▼▼▼
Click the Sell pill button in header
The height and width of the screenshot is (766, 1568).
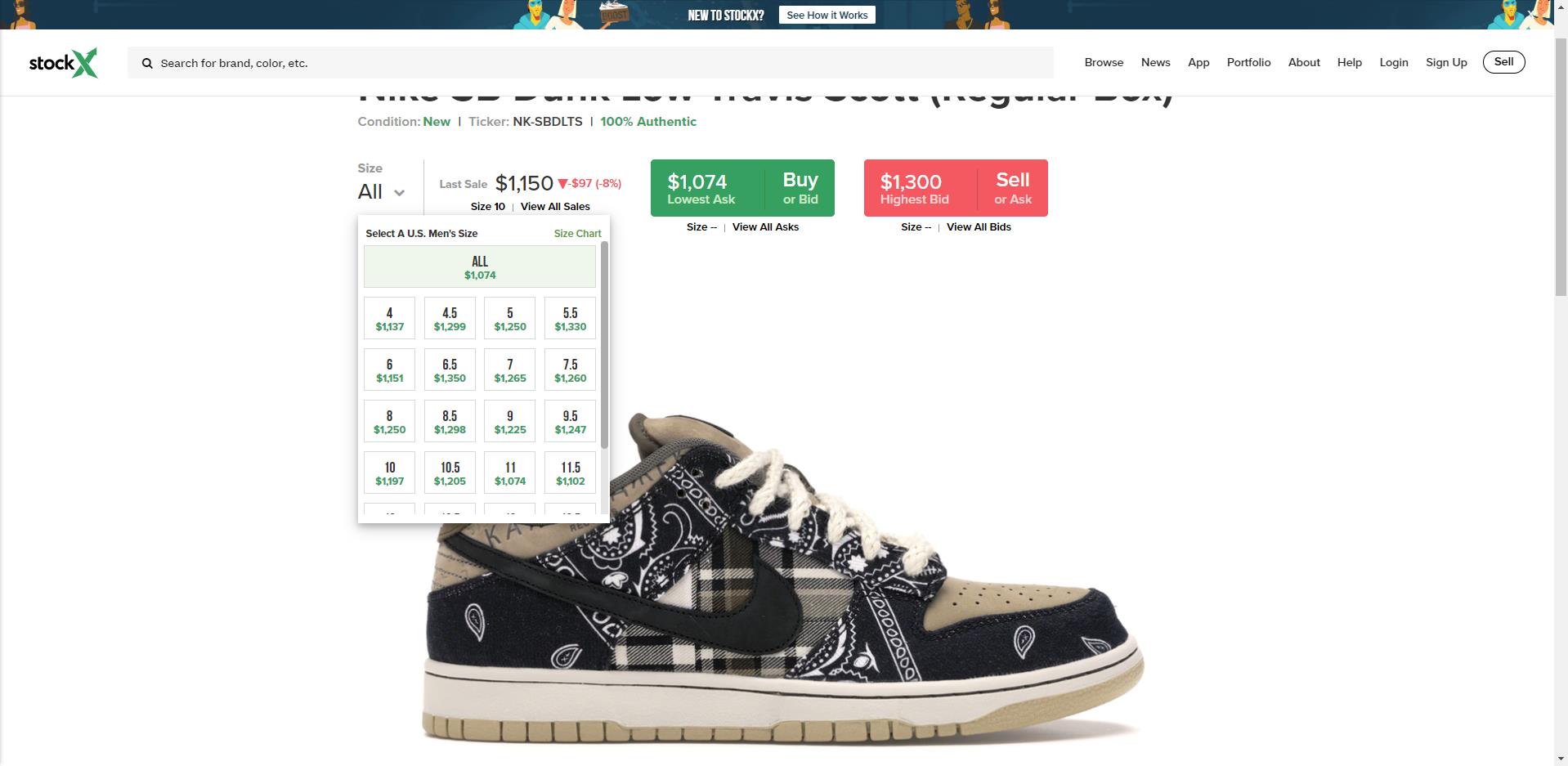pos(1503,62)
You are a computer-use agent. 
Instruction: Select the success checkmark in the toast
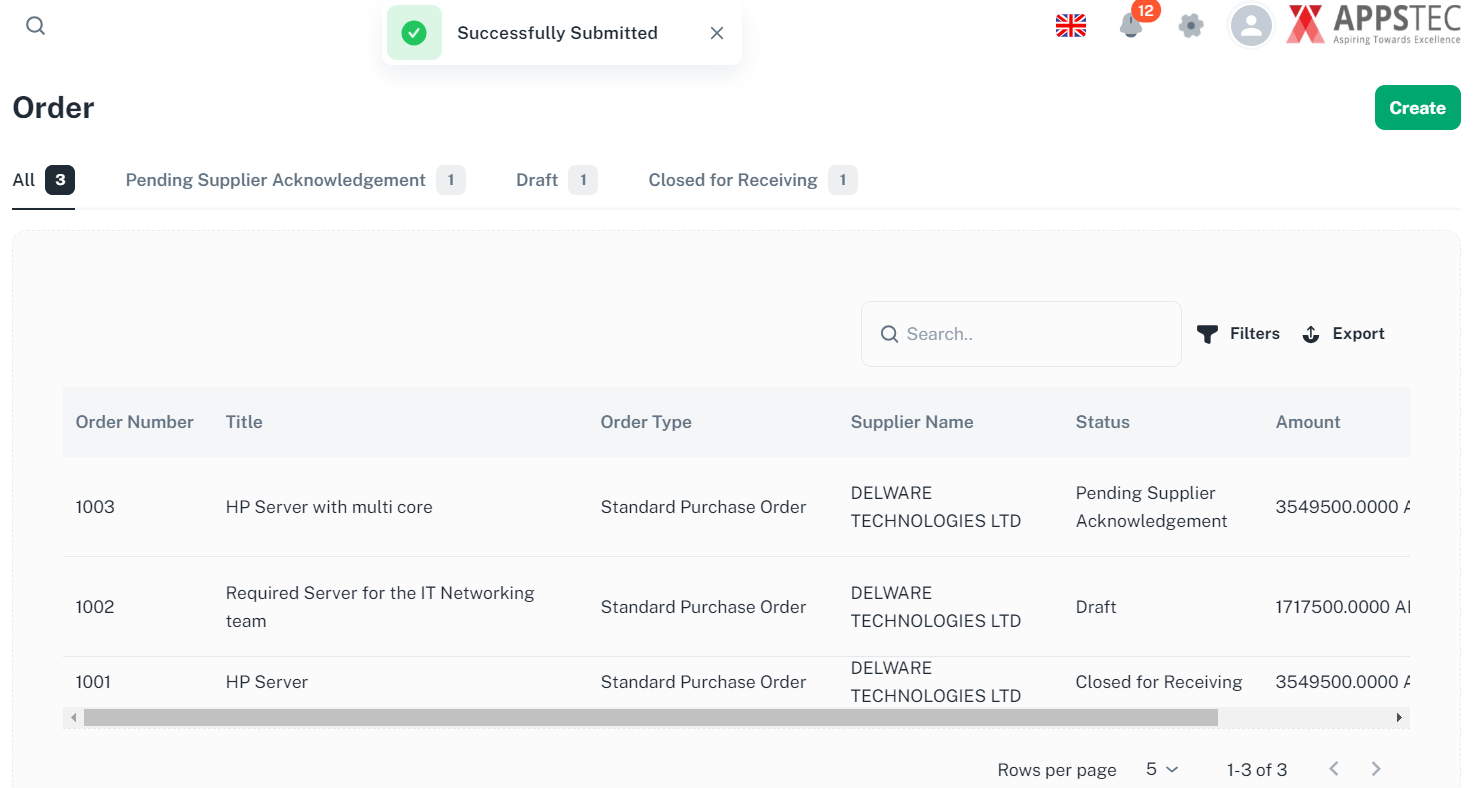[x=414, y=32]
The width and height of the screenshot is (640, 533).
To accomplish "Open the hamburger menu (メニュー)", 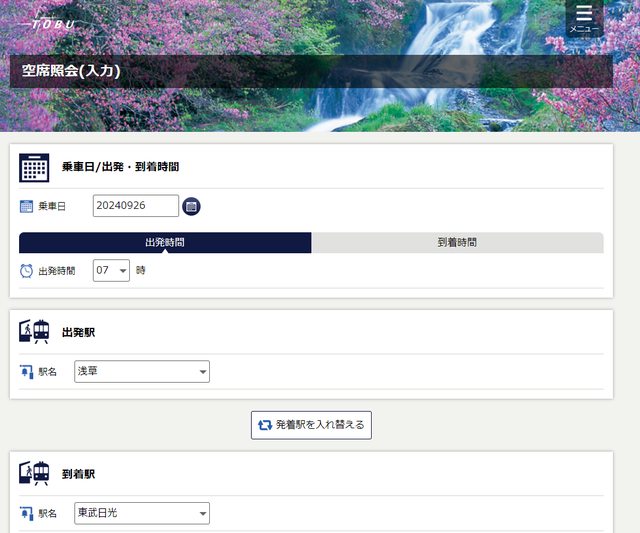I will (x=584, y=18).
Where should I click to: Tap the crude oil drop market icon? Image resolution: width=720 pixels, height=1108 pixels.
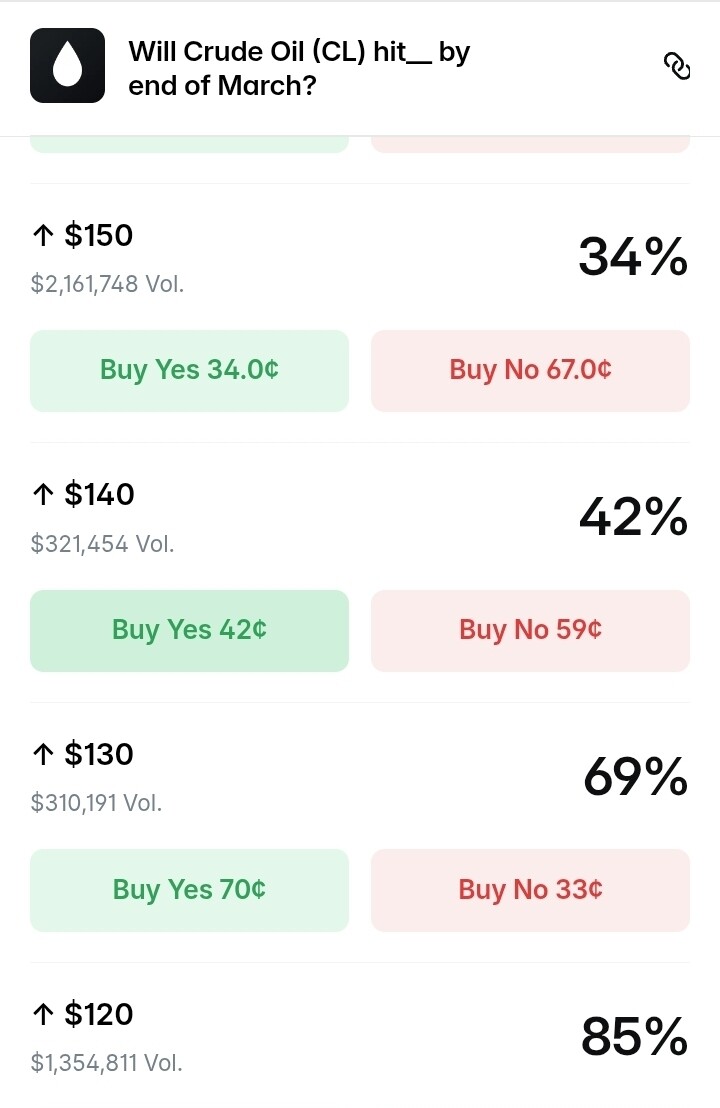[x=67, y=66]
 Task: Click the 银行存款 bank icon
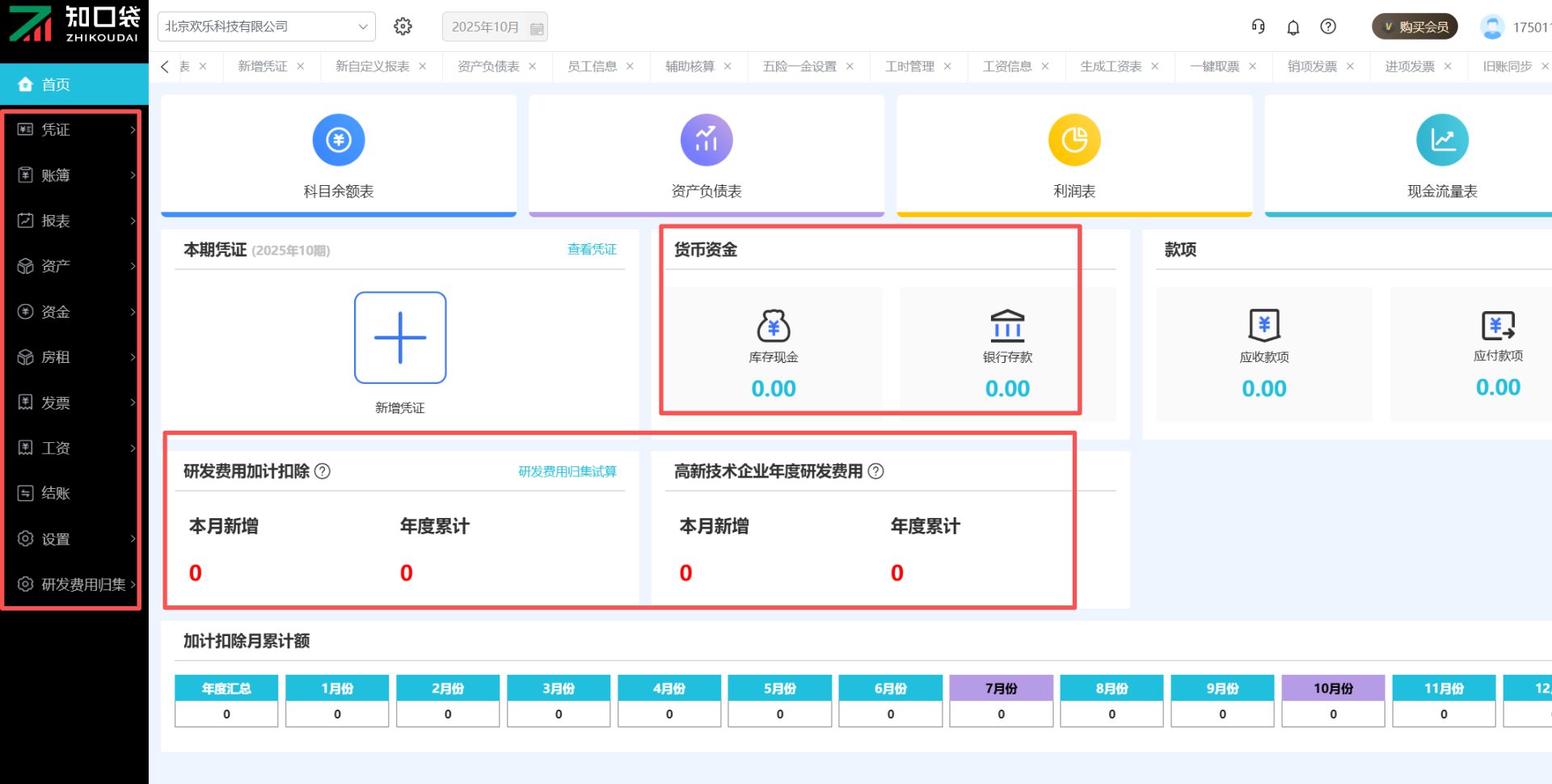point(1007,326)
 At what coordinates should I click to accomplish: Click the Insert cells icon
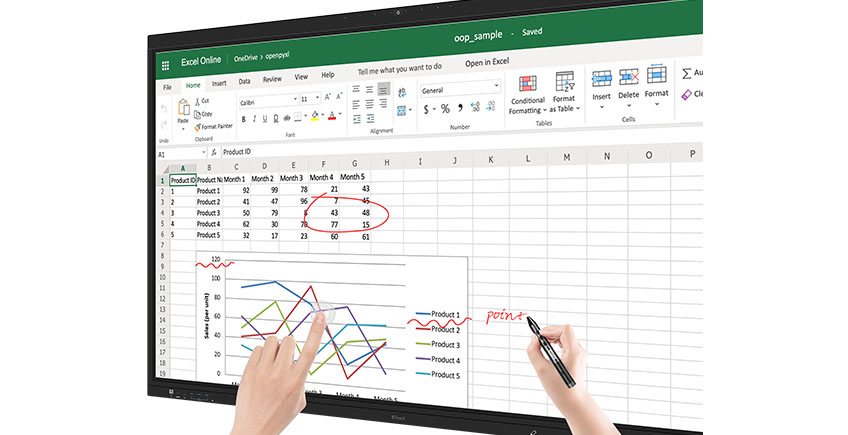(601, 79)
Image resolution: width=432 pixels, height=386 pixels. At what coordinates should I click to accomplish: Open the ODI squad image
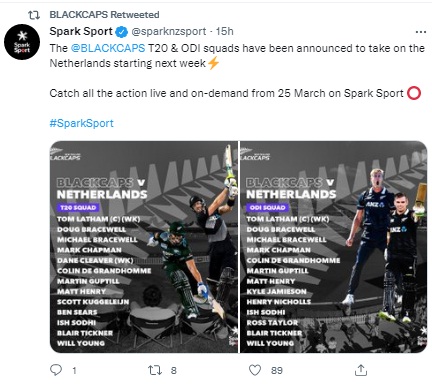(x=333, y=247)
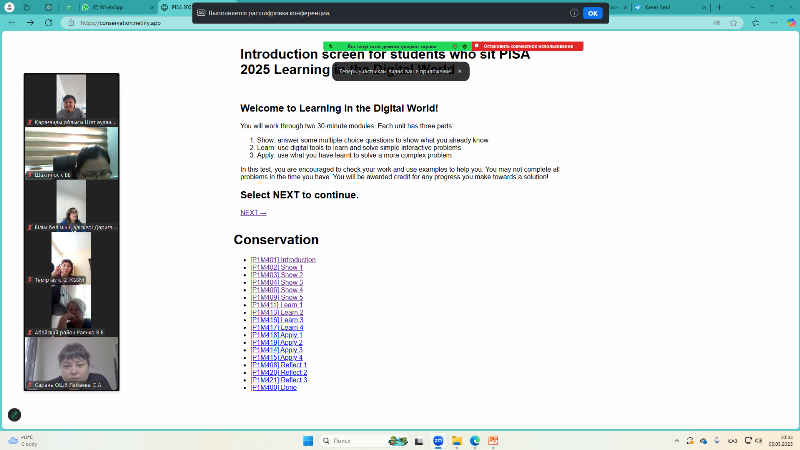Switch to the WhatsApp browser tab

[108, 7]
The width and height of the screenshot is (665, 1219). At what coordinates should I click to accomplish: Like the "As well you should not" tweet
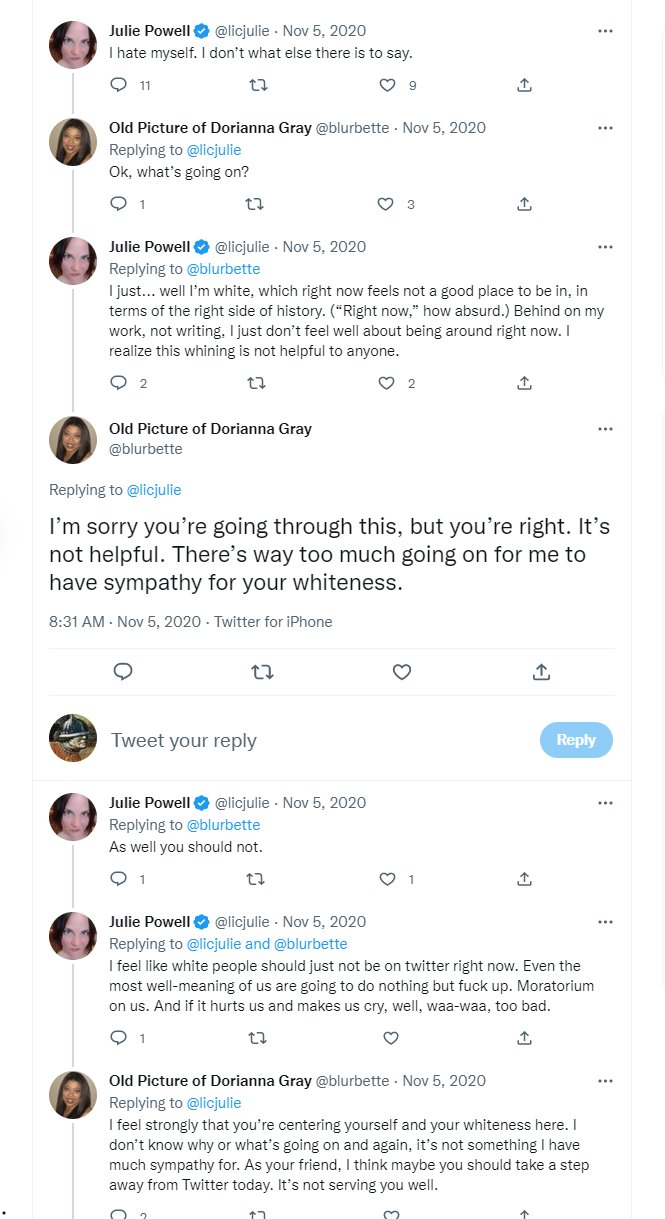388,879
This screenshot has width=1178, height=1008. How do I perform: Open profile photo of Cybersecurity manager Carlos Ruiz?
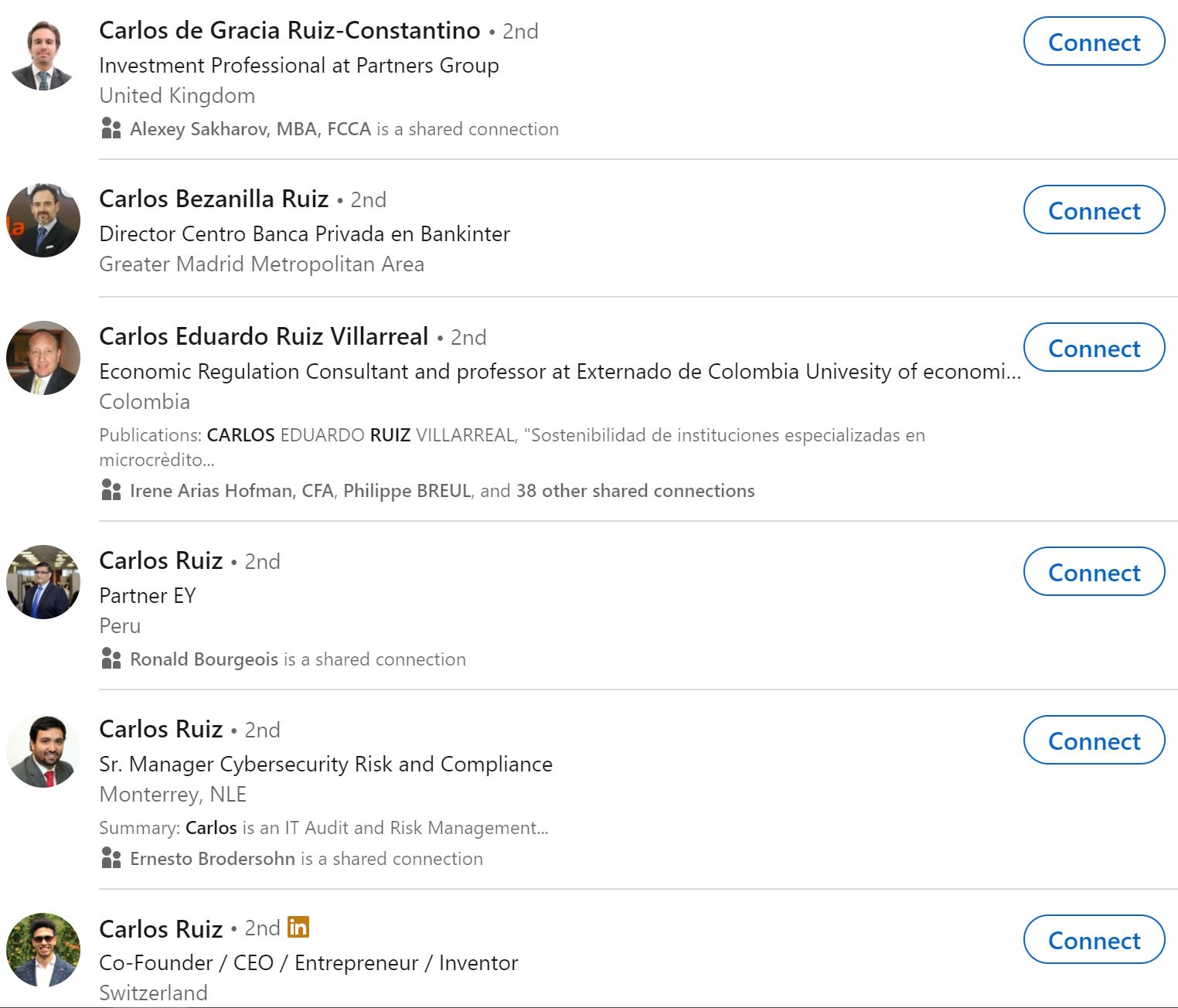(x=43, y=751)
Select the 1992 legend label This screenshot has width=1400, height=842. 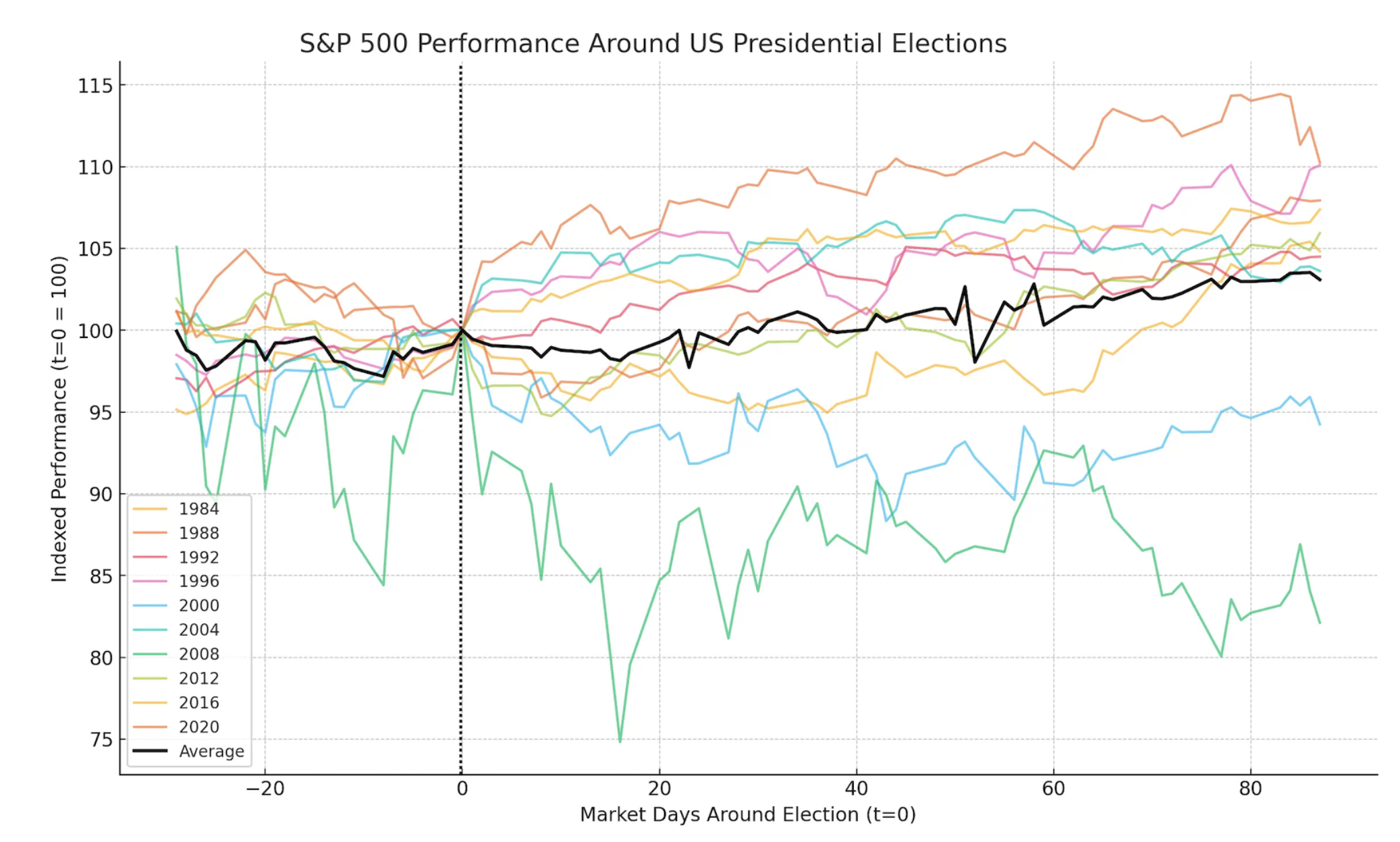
▲▲▲
## To do
Only the lines from the one that contains "Task: Click the 银行存款 bank icon" to the end of the records, inclusive, are to be quoted exactly, with pictures excluded.

## Result for this task
 Task: Click the 银行存款 bank icon
point(1007,326)
 At what coordinates should I click to accomplish: Click the Insert cells icon
(601, 79)
Image resolution: width=432 pixels, height=386 pixels. At what coordinates should I click to accomplish: Open the ODI squad image
(x=333, y=247)
Switch to the WhatsApp browser tab

[108, 7]
The width and height of the screenshot is (665, 1219). At what coordinates should I click to accomplish: Like the "As well you should not" tweet
388,879
This screenshot has width=1178, height=1008. How do I perform: Open profile photo of Cybersecurity manager Carlos Ruiz?
(x=43, y=751)
Select the 1992 legend label This screenshot has width=1400, height=842. 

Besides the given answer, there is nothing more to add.